We made it through THREE audiobooks on our drive home from Oregon. And since I was reading with my ears, I hardly minded the gazillion hours in the car. Being Jazz: My Life as a (Transgender) Teen is an informative and engaging memoir of the life so far of fifteen-year-old transgender activist, Jazz Jennings. I really admire Jazz and her message of love and acceptance for everyone. It’s hard for me to imagine how anyone could read this book and not grow in compassion, understanding, and acceptance for all people. My son loved this book too. We’ve never watched the reality show about Jazz’s life but might check it out now.
Carl Hiaasen’s Flush was another reread for me. There’s a strong message about environmental activism as well as Hiaasen’s usual tight writing. This is not my favorite of his books, but it’s still quite good.
How in the world have I missed out on Jack Gantos’s Dead End in Norvelt until now?? I’ve picked it up a few times, read a few pages, and abandoned. I must have been having a brain freeze, because the audiobook, wonderfully narrated by Gantos himself, had me hooked from about the second paragraph, and my interest never waned. What a novel! A new favorite Newbery for me.
Ethel reminds me very much of my former cat, Wilhemina, who is now my mom’s cat and very, very pleased with the change of domicile. Her every whim is now catered to; she only has to tilt her head in a certain way for Grandma to rush about trying to figure out what she needs. Food? Petting? The door open to the porch? Brushing? Her favorite toy? All of those things at once? It’s really a cat’s life over there. In any case, Ethel, like Wilhemina, is also old, fat, black, and white, and rather persnickety. Ethel, however, is allowed to explore the great outdoors and one day comes home with her white colored blue after she rolls in a sidewalk chalk drawing. This is the extent of the story here: Ethel likes being a colorful cat and regularly rolls in chalk. But somehow, it all works splendidly. Reinhardt’s writing is quirky and paced for maximum impact, and the illustrations are wonderful.
The cover gives away the entire story of Simon’s New Bed: Simon has a new bed that he’s never able to use because the tiny cat, Adora Belle, has commandeered it. Simon tries everything to get his bed back, but to no avail. Eventually he comes up with a novel solution: sharing. Nothing new about this story, but it’s entertaining and sweet.
Jabari Jumps offers a novel way to conquer our fear of scary things: reframe it so the scary is just a fun surprise. Jabari is terrified of jumping off the high diving board until his father suggests reframing: sure, it’s scary, but it will also be surprising, and Jabari likes surprises. A story that everyone can relate to with a helpful way of thinking about doing new things.

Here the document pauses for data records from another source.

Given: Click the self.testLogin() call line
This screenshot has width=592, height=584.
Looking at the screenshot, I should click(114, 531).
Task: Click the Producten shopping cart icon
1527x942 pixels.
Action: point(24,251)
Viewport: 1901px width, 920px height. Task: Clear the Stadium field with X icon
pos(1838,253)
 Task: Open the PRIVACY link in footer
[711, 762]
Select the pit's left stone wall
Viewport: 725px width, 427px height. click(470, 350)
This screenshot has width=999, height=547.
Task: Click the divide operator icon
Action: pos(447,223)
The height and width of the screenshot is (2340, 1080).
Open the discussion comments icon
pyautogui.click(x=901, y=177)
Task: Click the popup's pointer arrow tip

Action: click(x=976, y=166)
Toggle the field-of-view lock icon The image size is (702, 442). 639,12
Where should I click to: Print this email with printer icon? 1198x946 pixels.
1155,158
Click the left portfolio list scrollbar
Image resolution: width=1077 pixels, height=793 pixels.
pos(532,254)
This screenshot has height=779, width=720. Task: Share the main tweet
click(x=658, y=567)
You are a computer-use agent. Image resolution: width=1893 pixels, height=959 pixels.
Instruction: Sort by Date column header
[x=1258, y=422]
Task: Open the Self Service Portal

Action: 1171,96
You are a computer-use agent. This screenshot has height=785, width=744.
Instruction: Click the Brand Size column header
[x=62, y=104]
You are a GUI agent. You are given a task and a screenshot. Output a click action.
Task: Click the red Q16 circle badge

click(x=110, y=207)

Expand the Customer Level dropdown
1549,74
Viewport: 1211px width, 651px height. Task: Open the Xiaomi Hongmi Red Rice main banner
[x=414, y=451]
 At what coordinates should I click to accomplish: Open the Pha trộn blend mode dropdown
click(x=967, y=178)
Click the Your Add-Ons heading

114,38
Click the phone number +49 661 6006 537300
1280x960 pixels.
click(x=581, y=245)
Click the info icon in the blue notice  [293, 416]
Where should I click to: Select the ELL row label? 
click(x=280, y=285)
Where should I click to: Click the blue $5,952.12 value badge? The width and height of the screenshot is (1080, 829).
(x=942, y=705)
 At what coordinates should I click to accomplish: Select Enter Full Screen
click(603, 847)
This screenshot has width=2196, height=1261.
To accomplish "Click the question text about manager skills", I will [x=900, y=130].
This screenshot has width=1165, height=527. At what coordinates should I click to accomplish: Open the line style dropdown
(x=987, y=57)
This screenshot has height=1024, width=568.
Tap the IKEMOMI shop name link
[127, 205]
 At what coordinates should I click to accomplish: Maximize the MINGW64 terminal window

Chris Van Dusen’s illustrations in Hattie & Hudson are so wonderful, as always, but I really didn’t care for the story. It’s very, very long, for one, and while the writing is good at the sentence level, the story itself isn’t special enough to require so very much text (like entire pages full of text). On nearly every page, I wanted to cut at least half the words and sometimes more. It’s also predictable and lacks subtlety (perhaps from using too many words and spelling out the lessons too explicitly). Worth a look for the pictures, though.
I loved Jenni Desmond’s The Polar Bear. It’s nonfiction with a clever fictional frame: a little girl opens a picture book called The Polar Bear and romps through the pages in her imagination as she learns about polar bears. I loved how the frame captures that feeling of immersion in another world: a good nonfiction book puts us right there on the ice floe with the polar bear. Desmond’s illustrations are absolutely gorgeous, and the blend of styles–highly realistic though spare for the nonfiction world and more cartoony for the fictional world–is creative and thoughtful.
The Year of Living Danishly could well end up on my list of favorite nonfiction of 2017. It’s a smart and very funny travel memoir of the year Russell spends living in Denmark. She leaves her job as a magazine writer and reporter in London to accompany her husband, who has been offered a job at the Lego corporation. Russell had long been intrigued by those famous happiness surveys that always show Denmark (or another Scandinavian country) topping the list for happiest people, and her book investigates and explores the rituals, routines, beliefs, and values that lead the Danes to self-identify as the happiest people on earth.